:: Task statement ::
Copy the records below exactly, leaving out any pictures.
--- Exercise material Enclosed Below ---
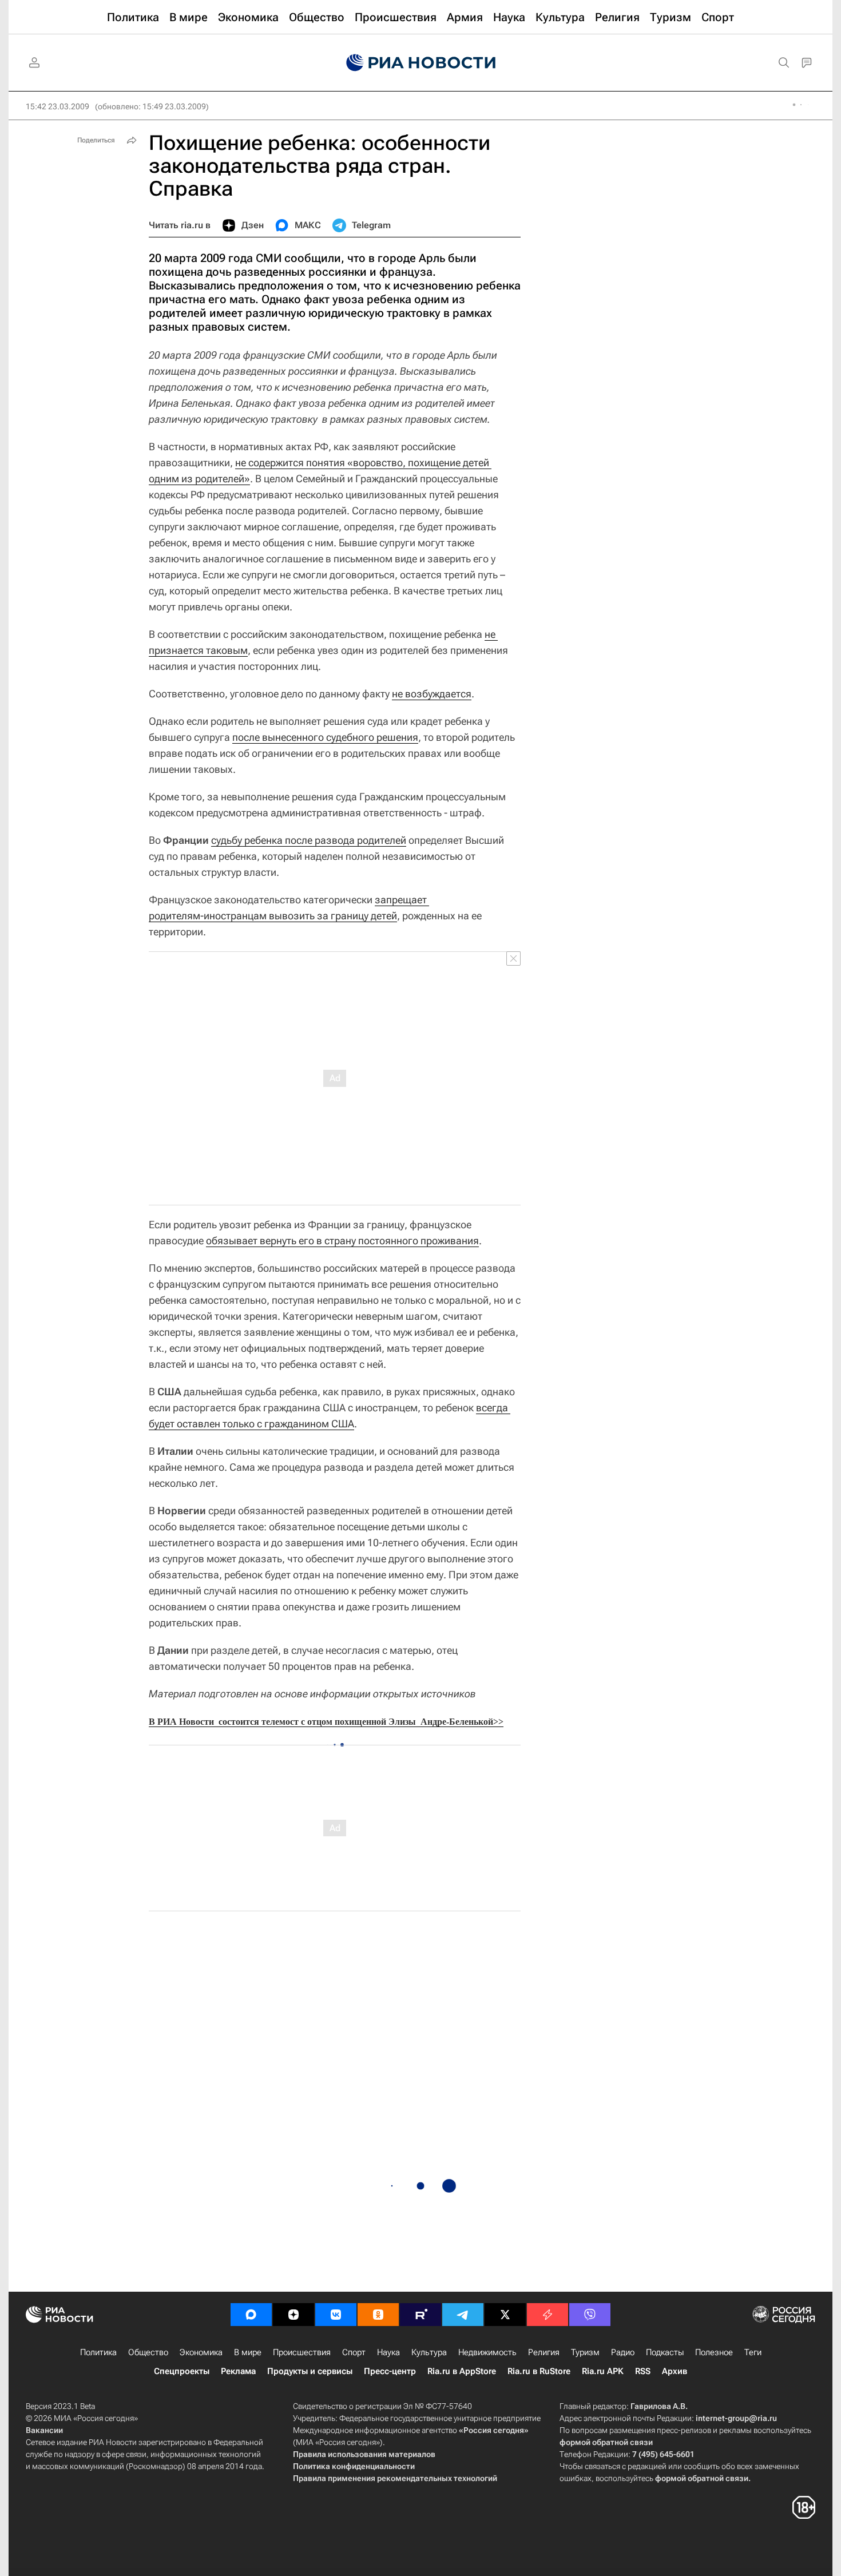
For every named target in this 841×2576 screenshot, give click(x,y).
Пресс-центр (390, 2371)
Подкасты (665, 2352)
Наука (388, 2352)
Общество (148, 2352)
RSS (642, 2371)
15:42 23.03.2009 (57, 106)
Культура (429, 2352)
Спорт (354, 2352)
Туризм (585, 2352)
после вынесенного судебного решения (325, 737)
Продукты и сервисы (309, 2371)
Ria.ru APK (603, 2371)
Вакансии (44, 2430)
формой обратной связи (606, 2442)
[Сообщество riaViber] (589, 2314)
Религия (544, 2352)
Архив (674, 2371)
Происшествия (302, 2352)
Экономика (201, 2352)
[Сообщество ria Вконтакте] (335, 2314)
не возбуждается (431, 694)
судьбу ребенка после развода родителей (308, 840)
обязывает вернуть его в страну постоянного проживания (342, 1241)
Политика (98, 2352)
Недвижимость (487, 2352)
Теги (752, 2352)
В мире (247, 2352)
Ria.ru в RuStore (538, 2371)
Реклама (238, 2371)
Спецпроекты (181, 2371)
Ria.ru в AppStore (461, 2371)
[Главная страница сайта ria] (420, 63)
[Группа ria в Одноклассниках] (378, 2314)
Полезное (714, 2352)
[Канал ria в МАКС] (251, 2314)
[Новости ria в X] (505, 2314)
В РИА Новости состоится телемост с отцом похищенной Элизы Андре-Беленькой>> (326, 1721)
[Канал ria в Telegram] (462, 2314)
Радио (622, 2352)
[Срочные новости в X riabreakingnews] (547, 2314)
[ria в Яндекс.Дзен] (293, 2314)
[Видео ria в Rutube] (420, 2314)
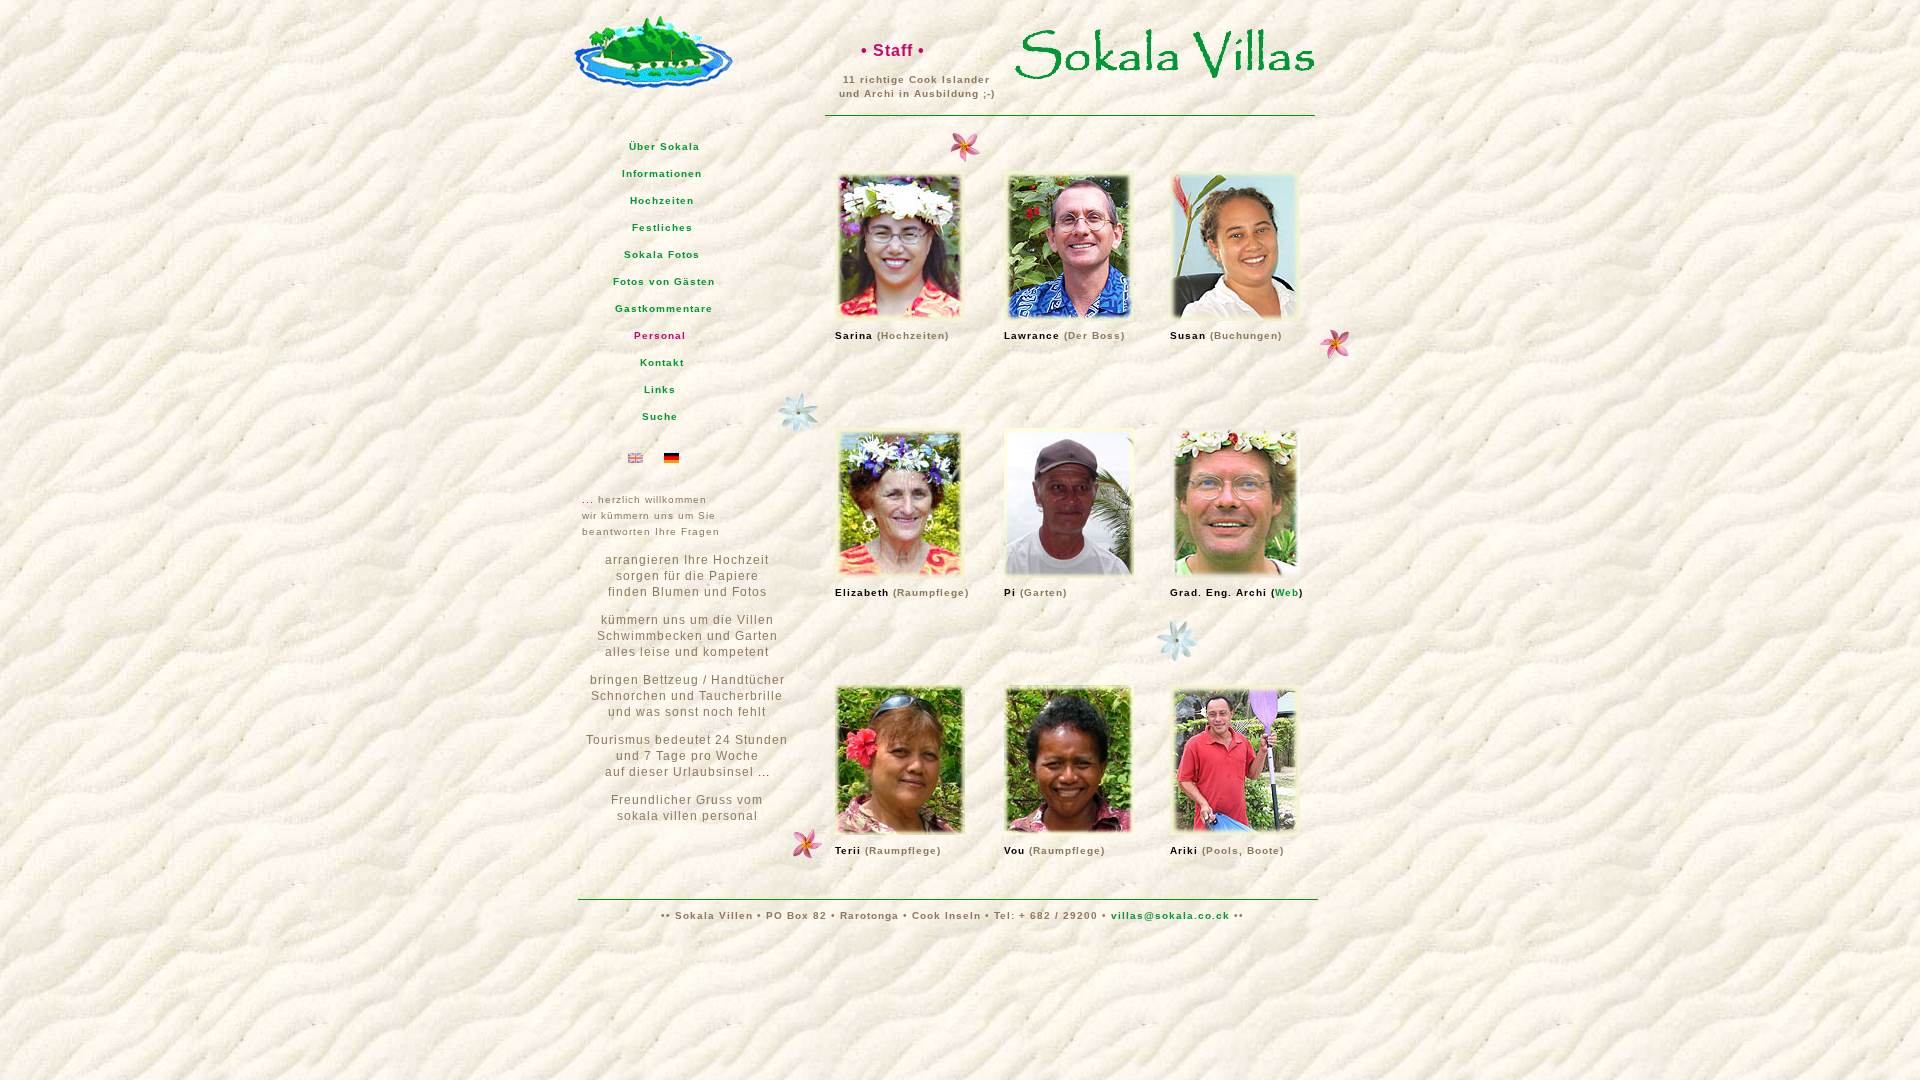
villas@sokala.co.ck (1172, 915)
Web (1287, 592)
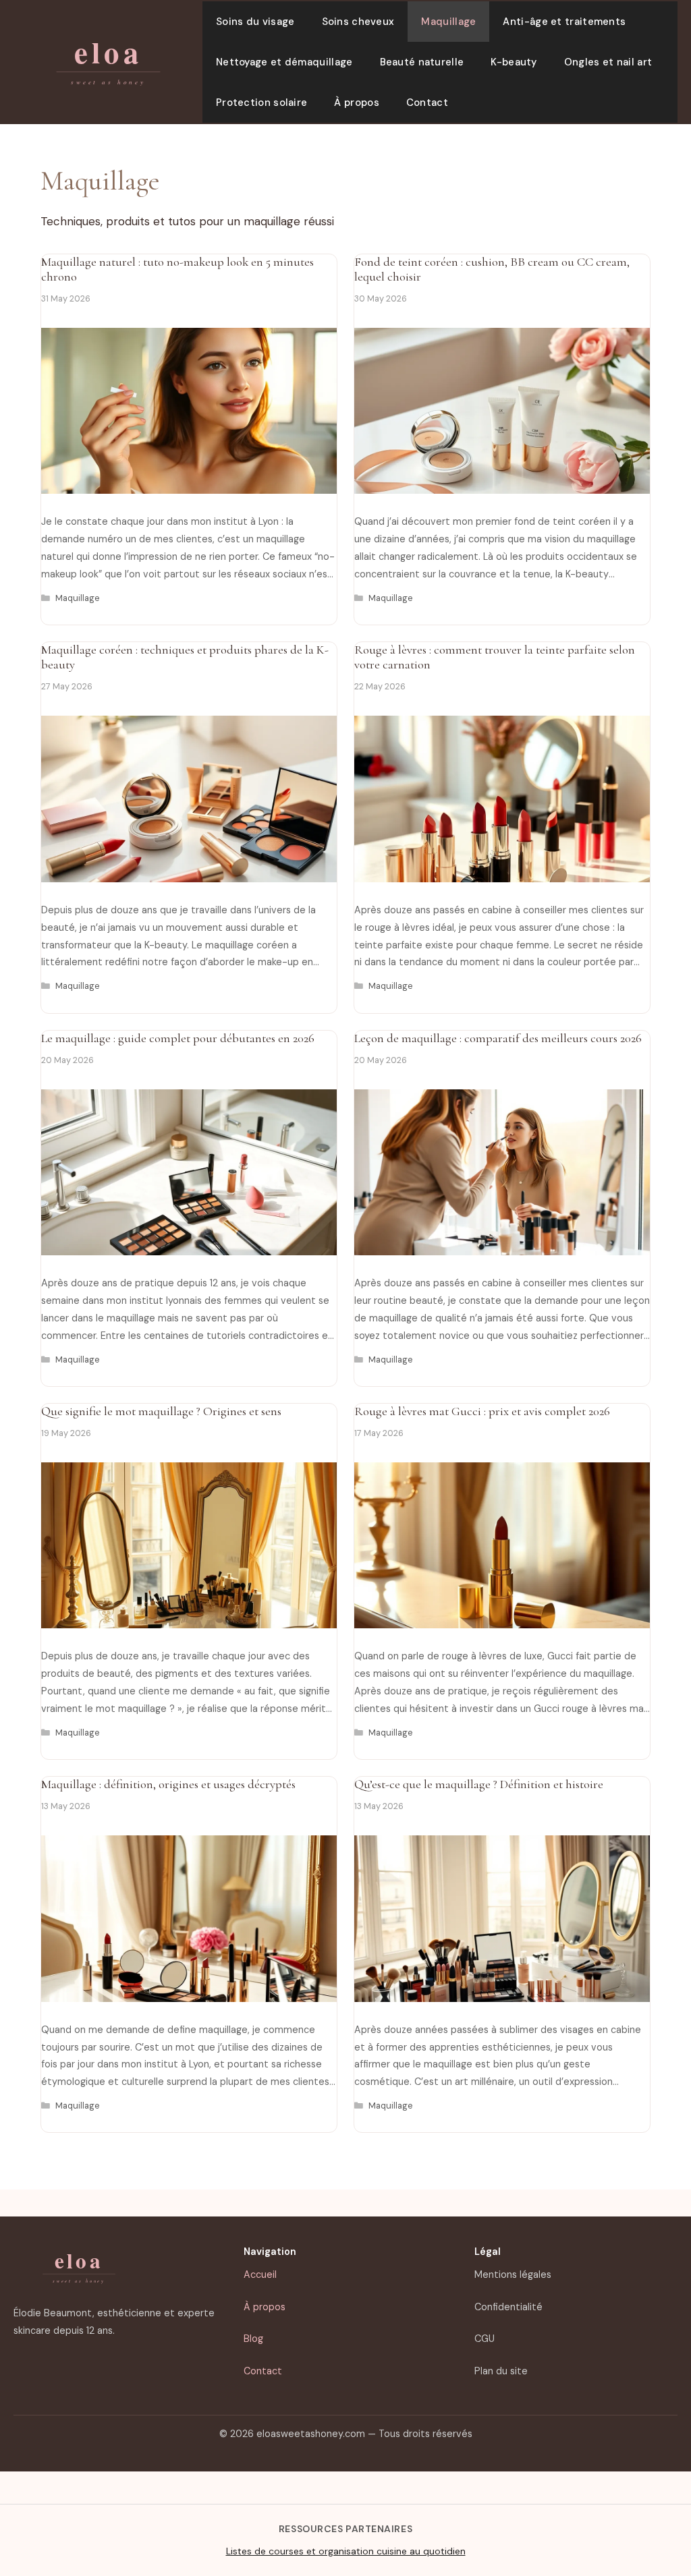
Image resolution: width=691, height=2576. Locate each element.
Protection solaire (261, 102)
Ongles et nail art (608, 62)
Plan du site (501, 2371)
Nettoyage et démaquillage (284, 62)
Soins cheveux (358, 21)
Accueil (260, 2274)
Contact (427, 102)
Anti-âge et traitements (564, 21)
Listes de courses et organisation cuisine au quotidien (346, 2551)
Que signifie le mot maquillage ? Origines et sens (161, 1411)
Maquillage (448, 21)
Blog (253, 2338)
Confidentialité (508, 2307)
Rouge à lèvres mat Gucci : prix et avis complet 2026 (482, 1411)
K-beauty (513, 62)
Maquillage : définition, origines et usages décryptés (168, 1784)
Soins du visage (255, 21)
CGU (484, 2338)
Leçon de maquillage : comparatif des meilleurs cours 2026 (498, 1038)
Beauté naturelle (422, 62)
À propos (356, 102)
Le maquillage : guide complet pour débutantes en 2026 (177, 1038)
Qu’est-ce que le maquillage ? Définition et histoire (478, 1784)
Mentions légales (512, 2274)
--- End of Enclosed Exercise material ---
:: Answer below ::
For every named target in this 841×2576 screenshot, give click(x,y).
Пресс-центр (390, 2371)
Подкасты (665, 2352)
Наука (388, 2352)
Общество (148, 2352)
RSS (642, 2371)
15:42 23.03.2009 (57, 106)
Культура (429, 2352)
Спорт (354, 2352)
Туризм (585, 2352)
после вынесенного судебного решения (325, 737)
Продукты и сервисы (309, 2371)
Ria.ru APK (603, 2371)
Вакансии (44, 2430)
формой обратной связи (606, 2442)
[Сообщество riaViber] (589, 2314)
Религия (544, 2352)
Архив (674, 2371)
Происшествия (302, 2352)
Экономика (201, 2352)
[Сообщество ria Вконтакте] (335, 2314)
не возбуждается (431, 694)
судьбу ребенка после развода родителей (308, 840)
обязывает вернуть его в страну постоянного проживания (342, 1241)
Политика (98, 2352)
Недвижимость (487, 2352)
Теги (752, 2352)
В мире (247, 2352)
Ria.ru в RuStore (538, 2371)
Реклама (238, 2371)
Спецпроекты (181, 2371)
Ria.ru в AppStore (461, 2371)
[Главная страница сайта ria] (420, 63)
[Группа ria в Одноклассниках] (378, 2314)
Полезное (714, 2352)
[Канал ria в МАКС] (251, 2314)
[Новости ria в X] (505, 2314)
В РИА Новости состоится телемост с отцом похищенной Элизы Андре-Беленькой>> (326, 1721)
[Канал ria в Telegram] (462, 2314)
Радио (622, 2352)
[Срочные новости в X riabreakingnews] (547, 2314)
[ria в Яндекс.Дзен] (293, 2314)
[Видео ria в Rutube] (420, 2314)
villas@sokala.co.ck (1172, 915)
Web (1287, 592)
Image resolution: width=691, height=2576. Locate each element.
Protection solaire (261, 102)
Ongles et nail art (608, 62)
Plan du site (501, 2371)
Nettoyage et démaquillage (284, 62)
Soins cheveux (358, 21)
Accueil (260, 2274)
Contact (427, 102)
Anti-âge et traitements (564, 21)
Listes de courses et organisation cuisine au quotidien (346, 2551)
Que signifie le mot maquillage ? Origines et sens (161, 1411)
Maquillage (448, 21)
Blog (253, 2338)
Confidentialité (508, 2307)
Rouge à lèvres mat Gucci : prix et avis complet 2026 (482, 1411)
K-beauty (513, 62)
Maquillage : définition, origines et usages décryptés (168, 1784)
Soins du visage (255, 21)
CGU (484, 2338)
Leçon de maquillage : comparatif des meilleurs cours 2026 (498, 1038)
Beauté naturelle (422, 62)
À propos (356, 102)
Le maquillage : guide complet pour débutantes en 2026 (177, 1038)
Qu’est-ce que le maquillage ? Définition et histoire (478, 1784)
Mentions légales (512, 2274)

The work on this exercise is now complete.